Taking a close look at the cable – you can see the connector is a little busted up despite my photo being a bit out of focus.

I attempted to reconnect the cable, but soon found out that the connector was badly damaged and it snapped off the cable completely.

Oh well. Off to search up buying a new battery for this phone. A quick look around and it seems there are lots of choices – some as low as $16 (eBay), and the normal crazy mark-up ones at $60-$90. I opted for one of the Chinese made knock off brands off of Amazon that came with tools (junk) and the adhesive to re-attach the back. It also claimed to be 3300 mAh vs the stock 3000. It was at a slight premium vs. eBay, but only a couple of bucks and the reviews were good. Worth the $25 and it shipped to me the next day.

My pricing logic for stuff like this is to avoid the cheapest prices – these are often very cheap for a reason. There is a step up from the cheapest where you’re going to get basically the same part up to the next price plateau – if you can discern the price notches you can basically buy at certain quality levels. The danger with all of these is that lots of unethical sellers will slap OEM labels on parts that are not, so often paying a high premium is not buying quality at all. It’s always a gamble which is frustrating.

The battery I’m replacing was already previously replaced. I think this is why the battery didn’t fit very well in the phone.  The poor fit is likely what resulted in it breaking off (when the phone was dropped, probably multiple times if I know my son). If you fit the broken battery into the compartment properly there is a significant gap at the bottom.

Again, this is nearly 2mm gap. The OEM battery is tape/glued in – but I suspect it also fit much more snugly in the space. If you are replacing a battery – consider if it will slide around and either tape – or pad it – to avoid the battery moving. I know that I’ve done battery swaps and left a gap in the past – I probably won’t in the future.

The new battery fits like a glove. Top to bottom, almost no space to move around. So I didn’t bother taping it in place, I’m pretty confident it’ll stay put.

While I’m not a fan of glued shut phones – I did use adhesive to re-seal the phone. Hopefully I won’t have to go back in at all. In a couple of years this phone will basically be too old to use.

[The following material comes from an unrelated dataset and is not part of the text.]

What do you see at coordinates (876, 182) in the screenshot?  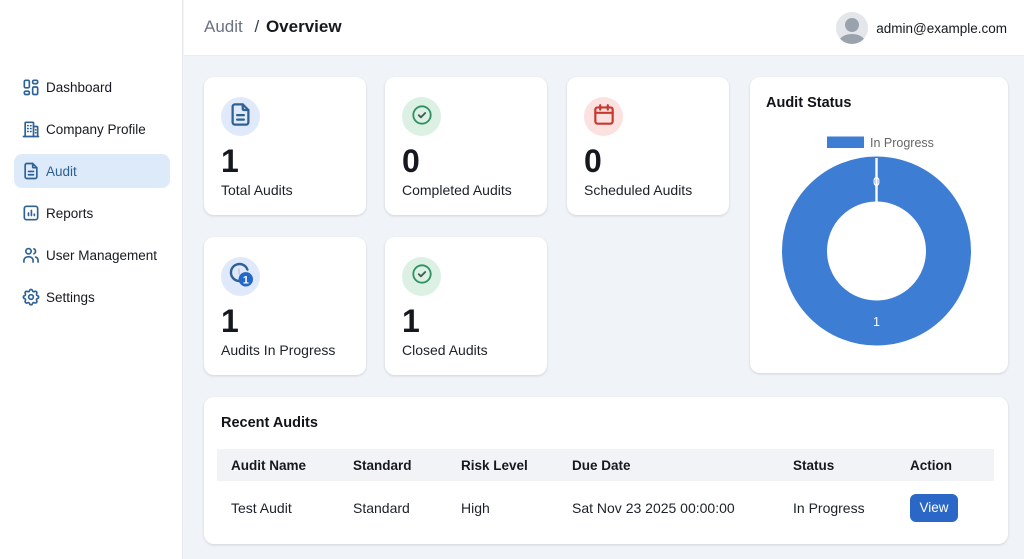 I see `svg-text: 0` at bounding box center [876, 182].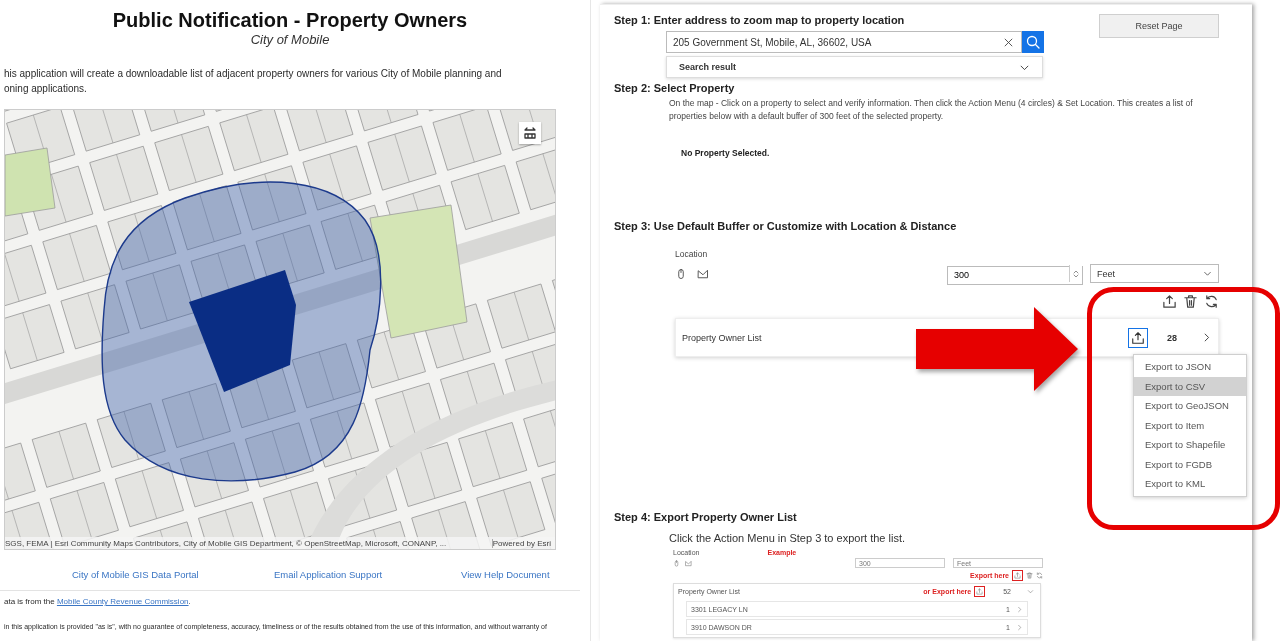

While it’s still running stock firmware, it does appear that there is an unofficial but current LineageOS build for it.

The S7 got a 3/10 score for repairability – but it wasn’t really that bad to get at the battery. The places where it got hit on the score was replacing some of the other components – I’ve certainly had more than 1 USB charge port go bad, and gluing that to the screen seems like a really bad idea. There really needs to be a better trade of for waterproofing and repairability.